They were coming into the Jessup driveway. Shad Ledue was just leaving the garage.
“Skip in the house, quick, will you!” said Doremus to his girl.
“Sure. But do be careful, hon!” She no longer sounded like his little daughter, to be protected, adorned with pale blue ribbons, slyly laughed at when she tried to show off in grown-up ways. She was suddenly a dependable comrade, like Lorinda.
Doremus slipped resolutely out of his car and said calmly:
“Shad!”
“Yuh?”
“D’you take the car keys into the kitchen?”
“Huh? No. I guess I left ‘em in the car.”
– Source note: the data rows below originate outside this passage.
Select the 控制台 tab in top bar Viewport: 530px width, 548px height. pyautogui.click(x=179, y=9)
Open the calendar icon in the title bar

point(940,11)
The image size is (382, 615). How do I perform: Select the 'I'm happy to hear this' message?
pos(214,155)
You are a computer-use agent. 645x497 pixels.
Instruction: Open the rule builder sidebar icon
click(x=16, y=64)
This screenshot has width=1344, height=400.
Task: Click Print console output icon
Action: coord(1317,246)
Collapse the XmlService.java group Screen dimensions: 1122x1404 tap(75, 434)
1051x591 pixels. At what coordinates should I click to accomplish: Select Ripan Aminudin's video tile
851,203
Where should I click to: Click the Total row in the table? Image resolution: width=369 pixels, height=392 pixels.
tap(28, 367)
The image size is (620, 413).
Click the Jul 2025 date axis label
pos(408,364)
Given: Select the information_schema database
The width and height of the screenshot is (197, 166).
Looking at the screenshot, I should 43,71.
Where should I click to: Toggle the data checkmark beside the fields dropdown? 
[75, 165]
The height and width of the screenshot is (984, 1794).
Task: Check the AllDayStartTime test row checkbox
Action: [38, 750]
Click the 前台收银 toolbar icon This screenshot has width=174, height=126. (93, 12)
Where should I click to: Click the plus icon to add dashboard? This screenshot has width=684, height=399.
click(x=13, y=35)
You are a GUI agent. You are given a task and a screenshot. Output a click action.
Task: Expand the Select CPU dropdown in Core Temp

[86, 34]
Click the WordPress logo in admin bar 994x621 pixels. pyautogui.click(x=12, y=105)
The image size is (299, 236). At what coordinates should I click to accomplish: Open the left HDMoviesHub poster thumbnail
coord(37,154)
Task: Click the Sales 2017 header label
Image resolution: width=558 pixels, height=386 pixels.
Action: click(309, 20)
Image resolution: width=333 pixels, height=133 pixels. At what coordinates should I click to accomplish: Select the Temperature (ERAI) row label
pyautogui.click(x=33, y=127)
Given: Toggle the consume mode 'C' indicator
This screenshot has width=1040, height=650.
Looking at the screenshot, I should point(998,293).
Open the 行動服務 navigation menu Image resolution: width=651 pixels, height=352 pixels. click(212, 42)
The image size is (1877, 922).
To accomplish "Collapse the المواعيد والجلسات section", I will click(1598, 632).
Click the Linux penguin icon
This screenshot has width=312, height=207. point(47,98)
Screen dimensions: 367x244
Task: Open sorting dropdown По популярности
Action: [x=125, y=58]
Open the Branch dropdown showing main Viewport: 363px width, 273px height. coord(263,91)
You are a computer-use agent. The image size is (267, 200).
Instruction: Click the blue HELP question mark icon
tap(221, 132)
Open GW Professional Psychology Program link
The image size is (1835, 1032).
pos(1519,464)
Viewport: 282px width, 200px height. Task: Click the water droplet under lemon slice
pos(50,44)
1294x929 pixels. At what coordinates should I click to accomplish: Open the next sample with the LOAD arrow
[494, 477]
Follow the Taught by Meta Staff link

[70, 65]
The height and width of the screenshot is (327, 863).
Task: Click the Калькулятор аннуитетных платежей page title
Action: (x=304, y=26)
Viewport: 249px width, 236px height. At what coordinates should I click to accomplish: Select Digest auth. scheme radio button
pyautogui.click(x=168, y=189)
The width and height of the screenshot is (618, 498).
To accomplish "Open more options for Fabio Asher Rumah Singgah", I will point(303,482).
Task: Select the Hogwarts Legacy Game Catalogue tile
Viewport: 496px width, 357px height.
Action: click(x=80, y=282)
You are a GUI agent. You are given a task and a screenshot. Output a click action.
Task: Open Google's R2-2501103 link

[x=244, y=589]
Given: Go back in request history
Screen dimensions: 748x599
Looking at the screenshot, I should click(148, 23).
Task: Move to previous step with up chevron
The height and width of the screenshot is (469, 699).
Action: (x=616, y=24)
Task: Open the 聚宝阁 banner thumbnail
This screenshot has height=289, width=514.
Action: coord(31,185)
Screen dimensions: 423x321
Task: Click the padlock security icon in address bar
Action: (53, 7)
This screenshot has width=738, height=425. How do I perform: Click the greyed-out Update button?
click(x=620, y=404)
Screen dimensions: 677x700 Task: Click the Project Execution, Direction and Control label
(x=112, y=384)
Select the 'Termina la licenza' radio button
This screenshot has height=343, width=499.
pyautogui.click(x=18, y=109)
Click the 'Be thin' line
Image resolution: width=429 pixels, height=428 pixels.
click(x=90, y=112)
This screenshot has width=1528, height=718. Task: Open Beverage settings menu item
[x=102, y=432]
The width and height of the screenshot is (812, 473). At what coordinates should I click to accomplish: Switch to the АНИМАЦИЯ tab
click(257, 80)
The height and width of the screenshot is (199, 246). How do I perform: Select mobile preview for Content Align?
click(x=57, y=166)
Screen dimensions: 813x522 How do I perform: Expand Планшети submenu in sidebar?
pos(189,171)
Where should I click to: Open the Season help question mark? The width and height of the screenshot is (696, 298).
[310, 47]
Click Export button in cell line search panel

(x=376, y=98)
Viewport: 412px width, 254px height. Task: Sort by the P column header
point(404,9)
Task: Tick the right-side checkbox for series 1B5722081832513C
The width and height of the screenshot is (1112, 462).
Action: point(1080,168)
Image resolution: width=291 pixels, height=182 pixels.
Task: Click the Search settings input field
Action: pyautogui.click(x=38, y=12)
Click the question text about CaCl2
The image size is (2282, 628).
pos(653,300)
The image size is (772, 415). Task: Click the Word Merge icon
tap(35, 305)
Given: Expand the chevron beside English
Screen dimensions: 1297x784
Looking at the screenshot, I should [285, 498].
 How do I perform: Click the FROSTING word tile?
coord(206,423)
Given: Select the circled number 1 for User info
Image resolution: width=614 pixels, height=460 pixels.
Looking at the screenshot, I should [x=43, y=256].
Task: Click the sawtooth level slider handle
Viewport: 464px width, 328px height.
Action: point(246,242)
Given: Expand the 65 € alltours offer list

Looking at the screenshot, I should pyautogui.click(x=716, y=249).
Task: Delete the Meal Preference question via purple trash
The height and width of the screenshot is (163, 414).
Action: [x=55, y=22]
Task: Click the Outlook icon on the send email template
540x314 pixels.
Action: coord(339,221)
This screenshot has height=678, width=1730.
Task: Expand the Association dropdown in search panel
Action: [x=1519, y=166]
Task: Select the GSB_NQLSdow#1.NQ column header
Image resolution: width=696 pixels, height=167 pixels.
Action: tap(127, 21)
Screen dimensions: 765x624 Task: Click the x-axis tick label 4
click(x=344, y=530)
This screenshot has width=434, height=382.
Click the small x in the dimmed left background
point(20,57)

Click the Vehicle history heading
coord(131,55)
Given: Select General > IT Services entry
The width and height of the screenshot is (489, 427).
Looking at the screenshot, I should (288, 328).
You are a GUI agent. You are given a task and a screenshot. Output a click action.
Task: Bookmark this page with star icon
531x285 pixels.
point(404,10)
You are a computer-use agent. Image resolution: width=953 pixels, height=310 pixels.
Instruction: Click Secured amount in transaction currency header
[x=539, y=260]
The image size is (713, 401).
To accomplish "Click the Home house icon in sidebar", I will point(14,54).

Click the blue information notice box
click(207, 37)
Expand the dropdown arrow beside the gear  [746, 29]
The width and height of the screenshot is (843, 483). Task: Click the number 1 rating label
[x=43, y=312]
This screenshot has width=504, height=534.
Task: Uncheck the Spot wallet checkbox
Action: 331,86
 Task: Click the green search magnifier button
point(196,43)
“I’ve told you a hundred times they belong inside.”
“Yuh? Well, how’d you like Miss Cecilia’s driving? Have a good visit with old Mrs. Pike?”
He was derisive now, beyond concealment.
“Ledue, I rather think you’re fired—right now!”
“Well! Just feature that! O.K., Chief! I was just going to tell you that we’re forming a second chapter of the League of Forgotten Men in the Fort, and I’m to be the secretary. They don’t pay much—only about twice what you pay me—pretty tight-fisted—but it’ll mean something in politics. Good-night!”
Afterward, Doremus was sorry to remember that, for all his longshoreman clumsiness, Shad had learned a precise script in his red Vermont schoolhouse, and enough mastery of figures so that probably he would be able to keep this rather bogus secretaryship. Too bad!
* * *
When, as League secretary, a fortnight later, Shad wrote to him demanding a donation of two hundred dollars to the League, and Doremus refused, the Informer began to lose circulation within twenty-four hours.
15
Usually I’m pretty mild, in fact many of my friends are kind enough to call it “Folksy,” when I’m writing or speechifying. My ambition is to “live by the side of the road and be a friend to man.” But I hope that none of the gentlemen who have honored me with their enmity think for one single moment that when I run into a gross enough public evil or a persistent enough detractor, I can’t get up on my hind legs and make a sound like a two-tailed grizzly in April. So right at the start of this account of my ten-year fight with them, as private citizen, State Senator, and U. S. Senator, let me say that the Sangfrey River Light, Power, and Fuel Corporation are—and I invite a suit for libel—the meanest, lowest, cowardliest gang of yellow-livered, back-slapping, hypocritical gun-toters, bomb-throwers, ballot-stealers, ledger-fakers, givers of bribes, suborners of perjury, scab-hirers, and general lowdown crooks, liars, and swindlers that ever tried to do an honest servant of the People out of an election—not but what I have always succeeded in licking them, so that my indignation at these homicidal kleptomaniacs is not personal but entirely on behalf of the general public.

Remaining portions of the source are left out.